Prodi: «non capisco Dini, ma il Governo non cade con le interviste»

By Redazione

In questi giorni è in corso un duro botta e risposta a distanza tra il Premier ed il leader dei Liberaldemocratici, Lamberto Dini, a accattare per primo (di nuovo) è stato Dini,
che, nel corso di un’intervista a La Stampa, ha osservato che «non è Berlusconi a destabilizzare l’Italia», ma è Prodi «perché è al 25 per cento
dei consensi».

E, nonostante abbia precisato che la sua intenzione non è «far cadere Prodi», bensì «bonificare la sua azione politica», Dini ha precisato che
voterà la fiducia a Padoa Schioppa «solo perché a dover essere sfiduciato è Prodi, non il ministro dell’Economia».
Affermazioni dure, che non potevano non risuonare nel corso della conferenza stampa di fine anno: dopo che il premier ha descritto con orgoglio i risultati dell’esecutivo, gli è toccato
rispondere alle domande su chi lo ha descritto come «un velleitario, un disperato» che «fa specchietti per le allodole».
E lo ha fatto con diplomazia, spiegando semplicemente che «non capisce l’atteggiamento di Dini» perché l’esecutivo ha conseguito «risultati ben migliori di ogni
previsione«: «Un governo si abbatte con un voto di sfiducia, non ci sono interviste, dichiarazioni che tengano » ha precisato Prodi – E anche se non c’è l’istituto
della sfiducia costruttiva, bisogna pensare a quel che viene dopo e immagino che tutti, a cominciare dal senatore Dini, facciano queste riflessioni».
«Siamo stati eletti con un mandato, una coalizione, un compito e questo il governo lo sta perseguendo», ha ribadito il premier.
D’altra parte, Prodi ha voluto ricordare che, nel caso di sfiducia non conta solo il Senato, ma anche la Camera: «Vorrei solo ricordare un elemento a mio avviso non trascurabile »
ha puntualizzato il Professore – è vero che abbiamo la maggioranza al Senato, ma anche che abbiamo una cospicua maggioranza alla Camera. E che qualsiasi altro governo dovrà avere
la fiducia anche dalla Camera, cosa che vedo è dimenticata dal dibattito politico e che pregherei di riprendere in esame».

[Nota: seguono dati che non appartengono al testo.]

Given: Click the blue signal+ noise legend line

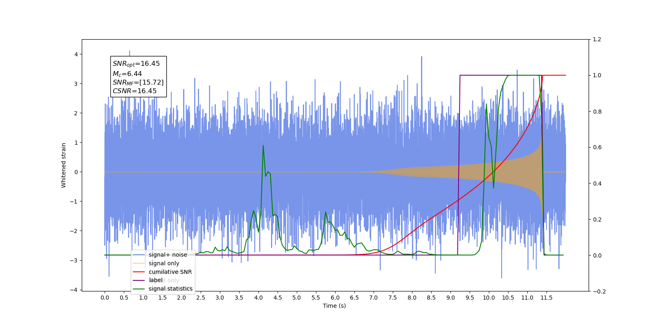Looking at the screenshot, I should [139, 255].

Prodi, infine, ha risposto a chi chiedeva se a gennaio è in programma una riduzione dei ranghi dell’esecutivo, sottolineando che non pensa «che in questa fase il problema sia il
numero dei ministri, quanto il funzionamento della squadra«: «Continuerò a ricercare la necessaria sintesi tra le diverse istanze della coalizione, nel rigoroso rispetto del
programma che tutti insieme abbiamo sottoscritto», ha concluso Prodi.